The answer must consist of the records below, repeated exactly.

**Data in this exercise:**
^^^^^^^^^^^^^^^^

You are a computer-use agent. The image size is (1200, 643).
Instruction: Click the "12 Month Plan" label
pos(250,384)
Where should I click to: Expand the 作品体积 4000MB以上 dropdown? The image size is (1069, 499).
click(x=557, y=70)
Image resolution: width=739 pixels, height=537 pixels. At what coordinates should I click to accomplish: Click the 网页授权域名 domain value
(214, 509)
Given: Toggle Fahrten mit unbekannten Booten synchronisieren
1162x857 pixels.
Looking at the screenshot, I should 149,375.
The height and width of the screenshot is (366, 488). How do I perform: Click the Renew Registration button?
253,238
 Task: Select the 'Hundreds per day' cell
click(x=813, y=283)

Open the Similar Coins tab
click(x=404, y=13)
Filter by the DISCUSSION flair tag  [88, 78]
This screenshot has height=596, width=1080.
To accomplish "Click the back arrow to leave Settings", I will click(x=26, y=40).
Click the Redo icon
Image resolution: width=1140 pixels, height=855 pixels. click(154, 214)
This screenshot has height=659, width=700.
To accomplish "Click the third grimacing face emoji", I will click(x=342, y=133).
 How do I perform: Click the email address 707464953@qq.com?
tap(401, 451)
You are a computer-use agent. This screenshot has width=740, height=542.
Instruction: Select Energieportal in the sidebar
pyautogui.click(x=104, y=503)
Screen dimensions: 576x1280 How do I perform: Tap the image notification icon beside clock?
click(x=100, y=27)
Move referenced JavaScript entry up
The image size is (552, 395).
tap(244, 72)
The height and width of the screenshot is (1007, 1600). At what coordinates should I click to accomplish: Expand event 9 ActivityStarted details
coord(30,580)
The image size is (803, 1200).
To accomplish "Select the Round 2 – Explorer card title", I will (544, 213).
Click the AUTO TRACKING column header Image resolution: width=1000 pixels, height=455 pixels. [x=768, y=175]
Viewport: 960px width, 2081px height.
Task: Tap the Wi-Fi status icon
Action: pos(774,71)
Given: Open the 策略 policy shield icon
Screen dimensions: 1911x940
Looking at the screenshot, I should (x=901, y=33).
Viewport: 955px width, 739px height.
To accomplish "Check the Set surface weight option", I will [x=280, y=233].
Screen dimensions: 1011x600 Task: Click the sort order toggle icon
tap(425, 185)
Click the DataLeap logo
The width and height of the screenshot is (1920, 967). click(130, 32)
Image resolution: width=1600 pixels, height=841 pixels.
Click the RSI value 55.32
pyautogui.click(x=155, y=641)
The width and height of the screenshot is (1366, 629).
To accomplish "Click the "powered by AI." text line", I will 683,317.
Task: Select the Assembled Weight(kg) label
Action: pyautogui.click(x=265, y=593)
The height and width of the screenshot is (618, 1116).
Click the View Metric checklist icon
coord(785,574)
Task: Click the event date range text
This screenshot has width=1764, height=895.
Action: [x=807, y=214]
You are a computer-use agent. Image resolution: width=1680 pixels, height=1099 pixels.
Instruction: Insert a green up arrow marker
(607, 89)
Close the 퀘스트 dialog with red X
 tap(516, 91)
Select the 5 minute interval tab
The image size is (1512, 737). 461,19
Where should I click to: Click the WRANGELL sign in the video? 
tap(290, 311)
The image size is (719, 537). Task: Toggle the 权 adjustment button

^^^^^^^^^^^^^^^^

**Expected answer:**
You are a computer-use agent. The image size is (1200, 643).
Instruction: Click the "12 Month Plan" label
pos(250,384)
Where should I click to: Expand the 作品体积 4000MB以上 dropdown? The image size is (1069, 499).
click(x=557, y=70)
Image resolution: width=739 pixels, height=537 pixels. At what coordinates should I click to accomplish: Click the 网页授权域名 domain value
(214, 509)
Given: Toggle Fahrten mit unbekannten Booten synchronisieren
1162x857 pixels.
Looking at the screenshot, I should 149,375.
The height and width of the screenshot is (366, 488). How do I perform: Click the Renew Registration button?
253,238
 Task: Select the 'Hundreds per day' cell
click(x=813, y=283)

Open the Similar Coins tab
click(x=404, y=13)
Filter by the DISCUSSION flair tag  [88, 78]
This screenshot has height=596, width=1080.
To accomplish "Click the back arrow to leave Settings", I will click(x=26, y=40).
Click the Redo icon
Image resolution: width=1140 pixels, height=855 pixels. click(154, 214)
This screenshot has height=659, width=700.
To accomplish "Click the third grimacing face emoji", I will click(x=342, y=133).
 How do I perform: Click the email address 707464953@qq.com?
tap(401, 451)
You are a computer-use agent. This screenshot has width=740, height=542.
Instruction: Select Energieportal in the sidebar
pyautogui.click(x=104, y=503)
Screen dimensions: 576x1280 How do I perform: Tap the image notification icon beside clock?
click(x=100, y=27)
Move referenced JavaScript entry up
The image size is (552, 395).
tap(244, 72)
The height and width of the screenshot is (1007, 1600). At what coordinates should I click to accomplish: Expand event 9 ActivityStarted details
coord(30,580)
The image size is (803, 1200).
To accomplish "Select the Round 2 – Explorer card title", I will (544, 213).
Click the AUTO TRACKING column header Image resolution: width=1000 pixels, height=455 pixels. [x=768, y=175]
Viewport: 960px width, 2081px height.
Task: Tap the Wi-Fi status icon
Action: pos(774,71)
Given: Open the 策略 policy shield icon
Screen dimensions: 1911x940
Looking at the screenshot, I should (x=901, y=33).
Viewport: 955px width, 739px height.
To accomplish "Check the Set surface weight option", I will [x=280, y=233].
Screen dimensions: 1011x600 Task: Click the sort order toggle icon
tap(425, 185)
Click the DataLeap logo
The width and height of the screenshot is (1920, 967). click(130, 32)
Image resolution: width=1600 pixels, height=841 pixels.
Click the RSI value 55.32
pyautogui.click(x=155, y=641)
The width and height of the screenshot is (1366, 629).
To accomplish "Click the "powered by AI." text line", I will 683,317.
Task: Select the Assembled Weight(kg) label
Action: pyautogui.click(x=265, y=593)
The height and width of the screenshot is (618, 1116).
Click the View Metric checklist icon
coord(785,574)
Task: Click the event date range text
This screenshot has width=1764, height=895.
Action: [x=807, y=214]
You are a computer-use agent. Image resolution: width=1680 pixels, height=1099 pixels.
Instruction: Insert a green up arrow marker
(607, 89)
Close the 퀘스트 dialog with red X
 tap(516, 91)
Select the 5 minute interval tab
The image size is (1512, 737). 461,19
Where should I click to: Click the WRANGELL sign in the video? 
tap(290, 311)
The image size is (719, 537). Task: Toggle the 权 adjustment button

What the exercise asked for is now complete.